AUFGABENSTELLUNG 1
Entnimm der Auflistung unverändert alle Zeilen vom Anfang bis einschließlich der Zeile, die „hours-heading: Hours Today is“ enthält.

SEITENTEXT

Nicht immer bedroht der Onlinehandel die Einzelhändler vor Ort, er kann ihnen auch nutzen – Beispiele aus Hamburg

Hamburg. „Innenstädte veröden wegen Onlinehandels“ – solche Schlagzeilen spiegeln das schwierige Verhältnis zwischen Ladengeschäften und dem Internethandel wider. Aber es geht auch anders: Vielen Geschäften in Hamburg und anderswo hilft die zusätzliche Internetpräsenz, neue Kunden zu gewinnen – oder Stammkunden für neue Produkte zu begeistern. Verkauft wird dann online oder über die Ladentheke. „Für viele kleine Händler ist das Onlinegeschäft sehr anspruchsvoll. Aber es kann funktionieren“, sagt Heiner Schote, stellvertretender Geschäftsführer der Handelskammer Hamburg.

Beide Einkaufswelten – die realen Shops und die digitalen Auslagen im Internet – haben sich angenähert, so Schote. Kunden informieren sich im Netz und kaufen anschließend im Laden ein. Oder sie informieren sich im Laden und bestellen später online. Andere holen ihre Onlinebestellung im Geschäft ab. „Jeder Ladenbesitzer hat die Chance, durch einen Onlineshop die Kunden an zwei Orten abzugreifen“, sagt Constanze Samson, Betreiberin von Hansekind mit einem Ladengeschäft im Levantehaus. Über Jahre hat sie ihre eigene Marke aufgebaut, die Produkte rund um die Erstausstattung für Babys und Accessoires für Kleinkinder anbietet.

Samson fürchtet die Konkurrenz durch das Internet nicht, sie nutzt das Netz als Vermarktungsschiene. Das liegt vor allem an ihrem Sortiment. „Wir haben uns auf Geschenkartikel spezialisiert, die individuell verpackt werden und etwas Besonderes darstellen. Das ist eine Nische, in der wir auch im Netz erfolgreich sind. Wenn man dagegen nur mit der Masse mitschwimmt, wird es schwer“, so Samson. Ganz ohne bekannte Marken im Sortiment funktioniere ein neuer Internetauftritt allerdings auch nicht, „dann werden Sie nicht gefunden“.

Ähnliche Erfahrungen machte das Hutfachgeschäft und Familienunternehmen Falkenhagen unweit des Hamburger Rathauses. „Unser Online-Auftritt ist für uns fast so, als hätten wir ein neues Geschäft eröffnet. Er macht ebenso viel Arbeit, braucht viel Pflege. Aber wir haben nun eine Plattform, die das Geschäft belebt“, sagt Sabine Falkenhagen. Sie schätzt, dass die Onlinepräsenz den Umsatz um zehn bis 15 Prozent hat steigen lassen. Durch das Portal habe sich der Kundenkreis über Hamburg hinaus erweitert: „Die Kunden sehen im Internet, welch großes Angebot wir haben. Bei ihrem nächsten Hamburg-Besuch nutzen sie die Gelegenheit und schauen bei uns vorbei, weil es in ihrer eigenen Stadt kein Hutfachgeschäft mehr gibt.“

Gerade Fachgeschäfte mit qualitativ hochwertigen Waren könnten vom Internet profitieren, urteilt Falkenhagen. „Anders als bei Billiganbietern steht bei uns Beratung dahinter. Die Kunden können sie im Geschäft bekommen, am Telefon oder per E-Mail. Inzwischen haben wir auch Online-Stammkunden, die diese Kompetenz zu schätzen wissen.“ Und die sich die höhere Qualität auch etwas kosten lassen: Viele Hüte kosten im Onlineshop zwischen 60 und 250 Euro, Schirmmützen sind ab 50 Euro zu haben.

EINGABEDATEN
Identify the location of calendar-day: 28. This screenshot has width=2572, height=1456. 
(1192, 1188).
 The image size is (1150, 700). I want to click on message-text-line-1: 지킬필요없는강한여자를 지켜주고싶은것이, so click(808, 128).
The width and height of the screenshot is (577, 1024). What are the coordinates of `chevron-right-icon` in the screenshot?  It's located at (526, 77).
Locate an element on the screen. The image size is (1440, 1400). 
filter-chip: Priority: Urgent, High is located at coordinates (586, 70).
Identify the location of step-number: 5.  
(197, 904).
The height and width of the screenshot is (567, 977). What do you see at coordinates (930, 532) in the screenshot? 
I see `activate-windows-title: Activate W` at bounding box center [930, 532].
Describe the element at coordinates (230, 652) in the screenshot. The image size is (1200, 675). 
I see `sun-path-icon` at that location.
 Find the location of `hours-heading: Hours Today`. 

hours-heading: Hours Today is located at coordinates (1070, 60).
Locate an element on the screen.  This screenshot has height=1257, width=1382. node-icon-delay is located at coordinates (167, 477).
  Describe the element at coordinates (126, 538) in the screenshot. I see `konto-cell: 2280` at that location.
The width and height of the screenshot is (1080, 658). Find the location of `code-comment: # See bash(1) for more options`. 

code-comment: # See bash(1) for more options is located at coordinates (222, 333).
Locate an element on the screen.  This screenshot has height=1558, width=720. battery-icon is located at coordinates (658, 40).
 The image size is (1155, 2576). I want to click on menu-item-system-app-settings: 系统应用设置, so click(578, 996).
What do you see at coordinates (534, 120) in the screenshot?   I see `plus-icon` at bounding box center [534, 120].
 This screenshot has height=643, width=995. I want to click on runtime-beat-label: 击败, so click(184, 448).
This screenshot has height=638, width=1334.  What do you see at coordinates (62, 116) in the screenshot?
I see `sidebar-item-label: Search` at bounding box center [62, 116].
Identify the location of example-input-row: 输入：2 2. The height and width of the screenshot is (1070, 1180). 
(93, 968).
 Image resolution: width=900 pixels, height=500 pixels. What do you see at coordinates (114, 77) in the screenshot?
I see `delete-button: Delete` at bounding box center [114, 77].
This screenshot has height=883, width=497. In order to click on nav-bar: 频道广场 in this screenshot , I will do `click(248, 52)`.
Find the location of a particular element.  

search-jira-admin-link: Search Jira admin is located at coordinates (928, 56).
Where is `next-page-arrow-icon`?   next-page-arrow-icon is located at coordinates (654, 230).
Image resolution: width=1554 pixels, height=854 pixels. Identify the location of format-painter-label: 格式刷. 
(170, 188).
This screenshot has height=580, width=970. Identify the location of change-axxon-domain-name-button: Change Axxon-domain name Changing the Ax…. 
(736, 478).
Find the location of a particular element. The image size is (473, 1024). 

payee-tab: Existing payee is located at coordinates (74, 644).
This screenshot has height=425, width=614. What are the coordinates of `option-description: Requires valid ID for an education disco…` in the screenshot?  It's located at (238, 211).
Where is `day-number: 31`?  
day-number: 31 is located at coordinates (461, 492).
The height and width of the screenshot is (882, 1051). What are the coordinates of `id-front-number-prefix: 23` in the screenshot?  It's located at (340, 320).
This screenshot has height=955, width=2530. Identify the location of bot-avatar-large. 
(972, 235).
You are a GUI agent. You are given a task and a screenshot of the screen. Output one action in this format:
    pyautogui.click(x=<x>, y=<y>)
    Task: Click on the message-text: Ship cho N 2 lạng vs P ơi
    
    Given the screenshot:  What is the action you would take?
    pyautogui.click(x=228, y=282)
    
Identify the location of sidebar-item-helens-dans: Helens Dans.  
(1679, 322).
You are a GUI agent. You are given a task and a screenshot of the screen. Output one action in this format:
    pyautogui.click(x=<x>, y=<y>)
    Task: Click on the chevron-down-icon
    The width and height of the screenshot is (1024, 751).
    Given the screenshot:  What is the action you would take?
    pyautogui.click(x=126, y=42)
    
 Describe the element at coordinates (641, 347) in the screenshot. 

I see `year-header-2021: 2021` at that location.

AUFGABENSTELLUNG 2
Setze den Bericht über Hamburger Fachgeschäfte und ihren Onlinehandel nach seinem letzten Satz fort.

ANTWORTBEREICH 1
Identify the location of calendar-day: 28. This screenshot has width=2572, height=1456. 
(1192, 1188).
 The image size is (1150, 700). I want to click on message-text-line-1: 지킬필요없는강한여자를 지켜주고싶은것이, so click(808, 128).
The width and height of the screenshot is (577, 1024). What are the coordinates of `chevron-right-icon` in the screenshot?  It's located at (526, 77).
Locate an element on the screen. The image size is (1440, 1400). 
filter-chip: Priority: Urgent, High is located at coordinates (586, 70).
Identify the location of step-number: 5.  
(197, 904).
The height and width of the screenshot is (567, 977). What do you see at coordinates (930, 532) in the screenshot? 
I see `activate-windows-title: Activate W` at bounding box center [930, 532].
Describe the element at coordinates (230, 652) in the screenshot. The image size is (1200, 675). 
I see `sun-path-icon` at that location.
 Find the location of `hours-heading: Hours Today`. 

hours-heading: Hours Today is located at coordinates (1070, 60).

ANTWORTBEREICH 2
Kunden kaufen Unterhaltungselektronik lieber online, Schuhe lieber im Laden

Dass das Kaufverhalten produktabhängig ist, zeigt eine Umfrage aus dem Jahr 2013 des Unternehmens Creditreform Boniversum, die das Hamburger Statistikportal Statista veröffentlicht hat. Rund zwei Drittel der Befragten gaben an, Unterhaltungselektronik lieber im Online- oder Versandhandel kaufen zu wollen, ein Drittel geht dafür lieber in ein Geschäft. Hier liegt Potenzial zu einem unfairen Handel nach folgendem Schema: Interessierte Käufer schauen sich in einem Fachgeschäft um, lassen sich dort beraten, suchen dann aber im Internet nach dem billigsten Angebot und schlagen dort zu – der Einzelhändler vor Ort hat das Nachsehen.

Auch bei Telekommunikation, Computer und Zubehör überwiegt nach der Boniversum-Umfrage der Einkauf am Schreibtisch, Ketten wie Saturn haben darauf schon reagiert. Bei Spielwaren sowie Bekleidung, Textilien und Schuhen dreht sich das Verhältnis um: Gut die Hälfte der Kunden bevorzugt den klassischen Einzelhandel. Und fast 94 Prozent kaufen ihre Lebensmittel weiterhin im Supermarkt, im Discounter, in kleinen Geschäften oder auf Wochenmärkten.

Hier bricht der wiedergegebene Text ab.